Exercise:
In the spanmetrics connector text, which feature gate must be enabled to add the collector.instance.id dimension?

Quoted text:

━━━

Aggregates Request, Error and Duration (R.E.D) OpenTelemetry metrics from span data. Request counts are computed as the number of spans seen per unique set of dimensions, including Errors. Multiple metrics can be aggregated if, for instance, a user wishes to view call counts just on service.name and span.name.
traces.span.metrics.calls{service.name="shipping",span.name="get_shipping/{shippingId}",span.kind="SERVER",status.code="Ok"}
Error counts are computed from the Request counts which have an Error Status Code metric dimension.
traces.span.metrics.calls{service.name="shipping",span.name="get_shipping/{shippingId},span.kind="SERVER",status.code="Error"}
Duration is computed from the difference between the span start and end times and inserted into the relevant duration histogram time bucket for each unique set dimensions.
traces.span.metrics.duration{service.name="shipping",span.name="get_shipping/{shippingId}",span.kind="SERVER",status.code="Ok"}
Each metric will have at least the following dimensions because they are common across all spans:
  • service.name
  • span.name
  • span.kind
  • status.code (or otel.status_code when the spanmetrics.statusCodeConvention.useOtelPrefix feature gate is enabled)
  • collector.instance.id
The collector.instance.id dimension is intended to add a unique UUID to all metrics, ensuring that the spanmetrics connector does not violate the Single Writer Principle when spanmetrics is used in a multi-deployment model. Currently, collector.instance.id must be manually enabled via the feature gate: connector.spanmetrics.includeCollectorInstanceID. More detail, please see Known Limitation: the Single Writer Principle

Span to Metrics processor to Span to metrics connector

The spanmetrics connector replaces spanmetrics processor with multiple improvements and breaking changes. It was done to bring the spanmetrics connector closer to the OpenTelemetry specification and make the component agnostic to exporters logic. The spanmetrics processor essentially was mixing the OTel with Prometheus conventions by using the OTel data model and the Prometheus metric and attributes naming convention. The following changes were done to the connector component. Breaking changes:
  • The operation metric attribute was renamed to span.name.
  • The latency histogram metric name was changed to duration.
  • The _total metric prefix was dropped from generated metrics names.
  • The Prometheus-specific metrics labels sanitization was dropped.
Improvements:
  • Added support for OTel exponential histograms for recording span duration measurements.

━━━

Provided information:
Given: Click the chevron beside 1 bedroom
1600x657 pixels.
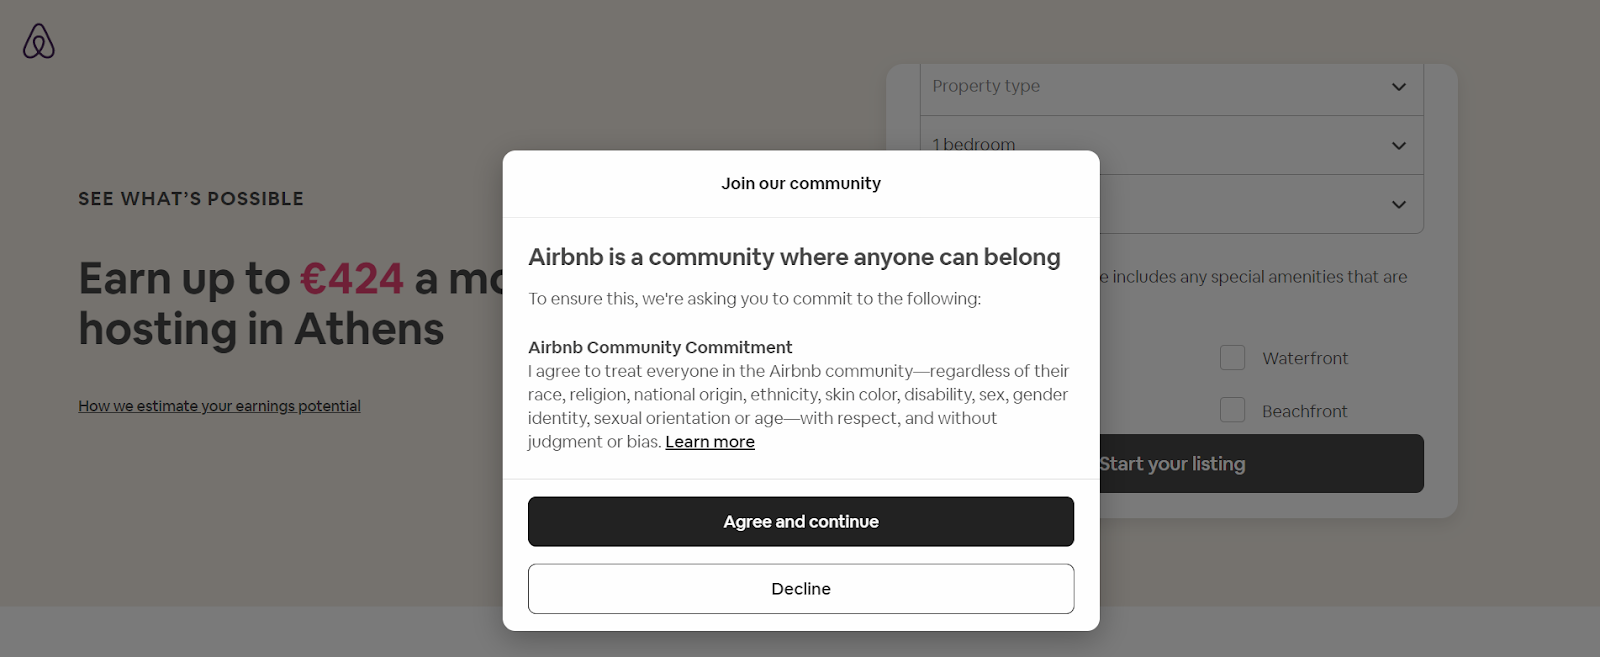Looking at the screenshot, I should 1397,145.
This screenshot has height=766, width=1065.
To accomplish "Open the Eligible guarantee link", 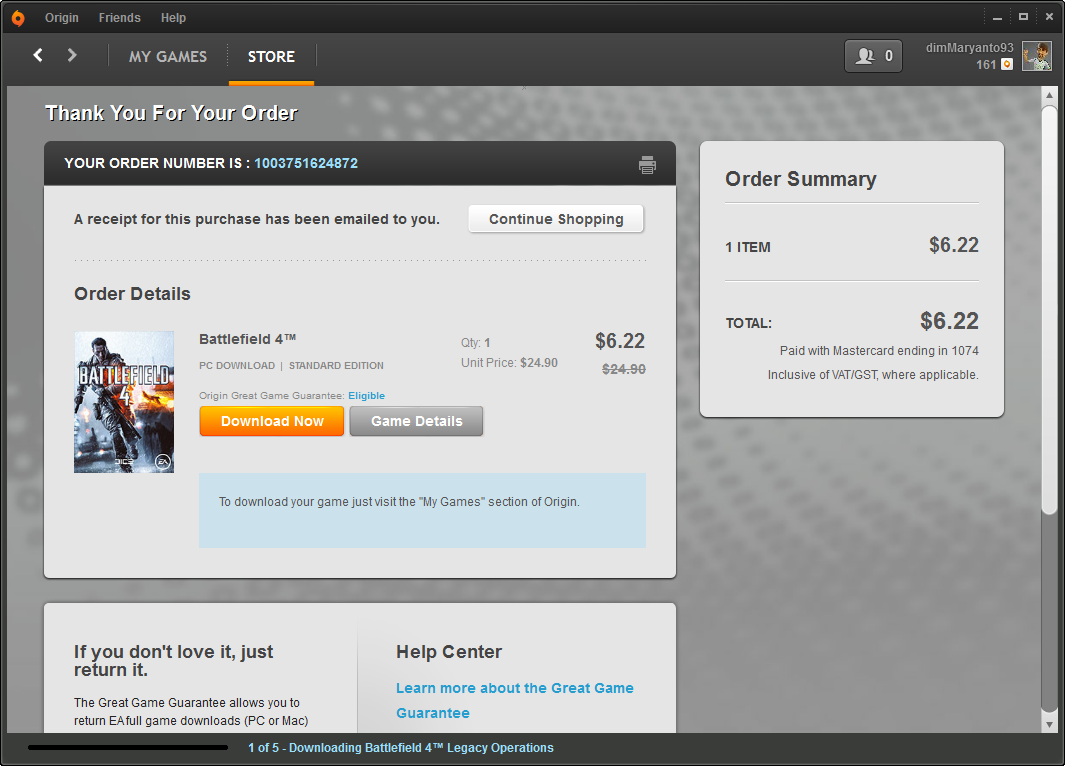I will click(x=366, y=396).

━━━

Complete answer:
connector.spanmetrics.includeCollectorInstanceID